Lutte contre la prostitution des filles : une journée de réflexion initiée...

Lutte contre la prostitution des filles : une journée de réflexion initiée à Atakpamé

SHARE
Photo de famille
image_pdfimage_print

La thématique relative à la contribution des autorités étatiques et traditionnelles à la lutte contre la prostitution des jeunes filles était au centre d’une journée de réflexion ce 30 novembre à Atakpamé. Initiée par l’Association petite sœur à sœur (PSAS) avec l’appui de l’ « Action Medor » et le ministère fédéral allemand chargé de la coopération économique et du développement (BMZ), elle s’inscrit dans le cadre du projet « amélioration des conditions de vie et de la santé des jeunes filles et femmes vulnérables et leurs familles ».

Cette journée de réflexion a regroupé des chefs traditionnels, des responsables des comités de développement de quartiers et de villages ainsi que les représentants des organisations de la société civile. Elle a pour but d’améliorer la situation sanitaire et économique des jeunes filles et femmes vulnérables et leurs familles au Togo.

Il s’agit également de rappeler aux cadres natifs leurs rôles d’éducateurs dans la commune et de permettre à toute la communauté de l’Ogou de mieux cerner les inconvénients et effets néfastes du phénomène de la prostitution face au développement d’une localité.

Plusieurs manifestations ont marqué cette journée dont un exposé-débats. Les participants ont été également renseignés sur les statistiques nécessaires devant les amener à concevoir des projets de développement au plan national et d’en susciter auprès des partenaires,  un intérêt général.

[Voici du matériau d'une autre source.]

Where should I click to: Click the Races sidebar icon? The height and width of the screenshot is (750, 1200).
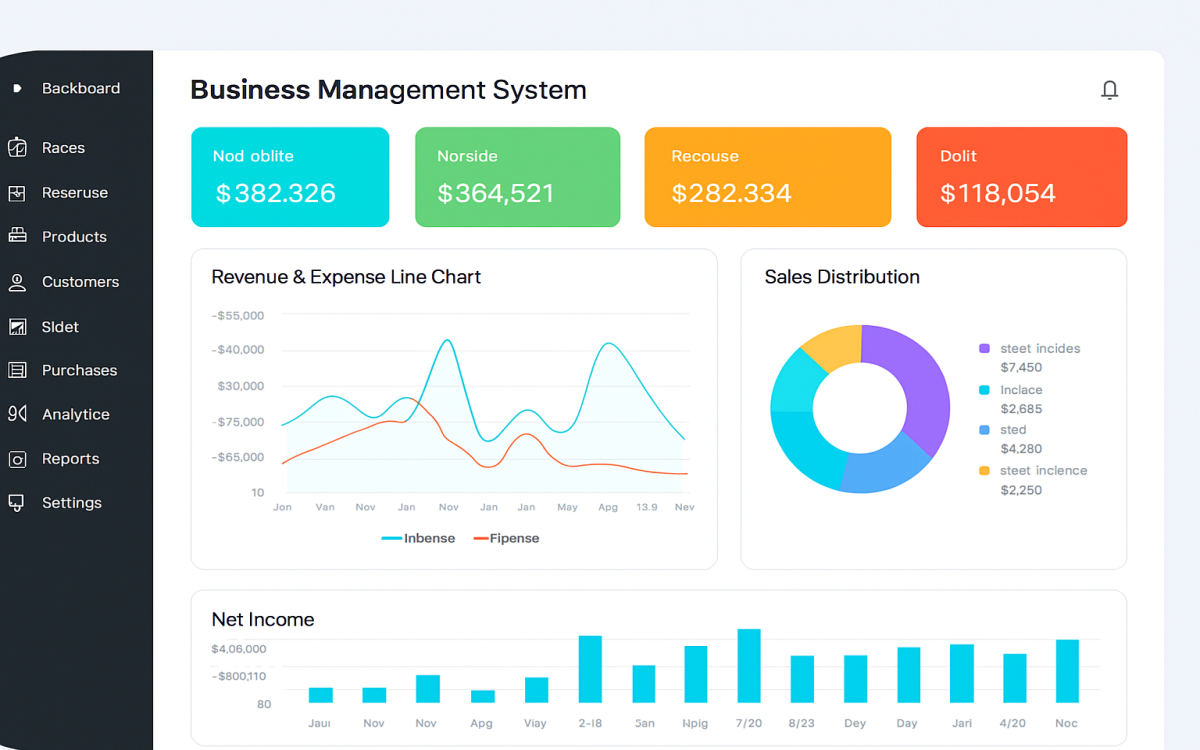(17, 148)
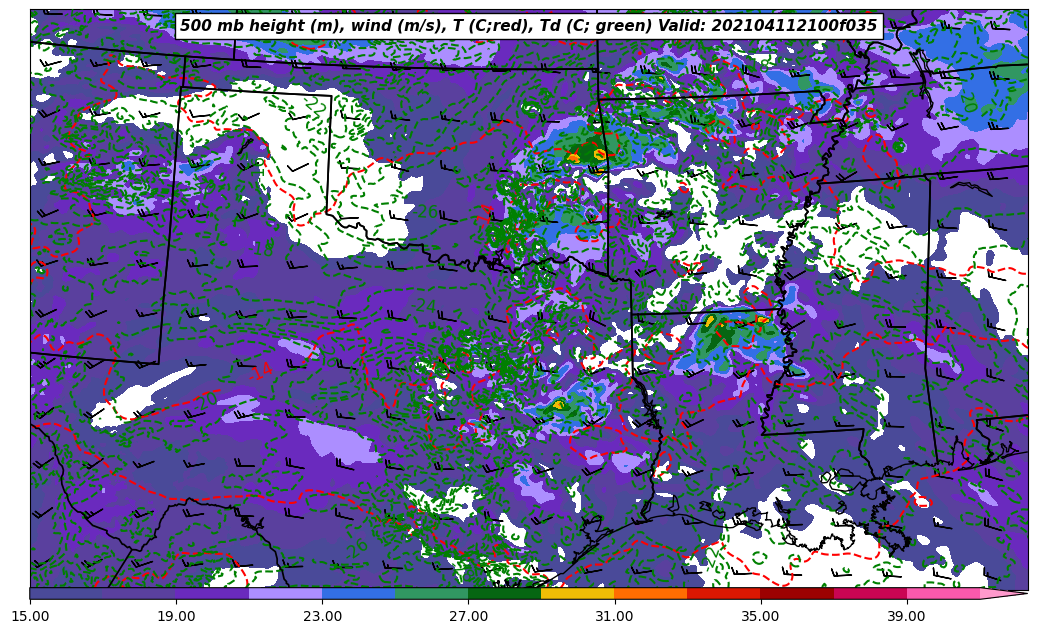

La représentante du préfet de l’Ogou, Mme Sena Akuessi a remercié les membres de PSAS pour cette initiative et cette mobilisation pour le bien de la préfecture. Elle a mis l’accent sur la précarité des conditions de vie de nombreux jeunes faisant le déplacement des zones rurales pour les centres urbains à la recherche du mieux être, qui selon elle n’ont aucune réelle formation scolaire et qualification professionnelle.

« En ville, faute du travail et de moyens pour subsister, elles s’adonnent au travail du sexe », a-t-elle ajouté.

Pour la chargée du projet, Mme de Medeiros Juanita, ces jeunes filles et femmes, une fois en ville vivent dans des conditions d’hygiène parfois très précaires et n’ont pas d’accès à une hygiène de base, contractent le VIH SIDA ou d’autres maladies sexuellement transmissibles ou encore tombent enceinte par inattention.

La représentante du maire de la commune Ogou1, Mme Degbe Akouélé Josephine a pour sa part exhorté tous les acteurs impliqués à faire des propositions concrètes en vue de réduire ce fléau sans cesse croissant.

M. Nanou Idrissa, directeur préfectoral de l’action sociale des plateaux a également pris part aux travaux.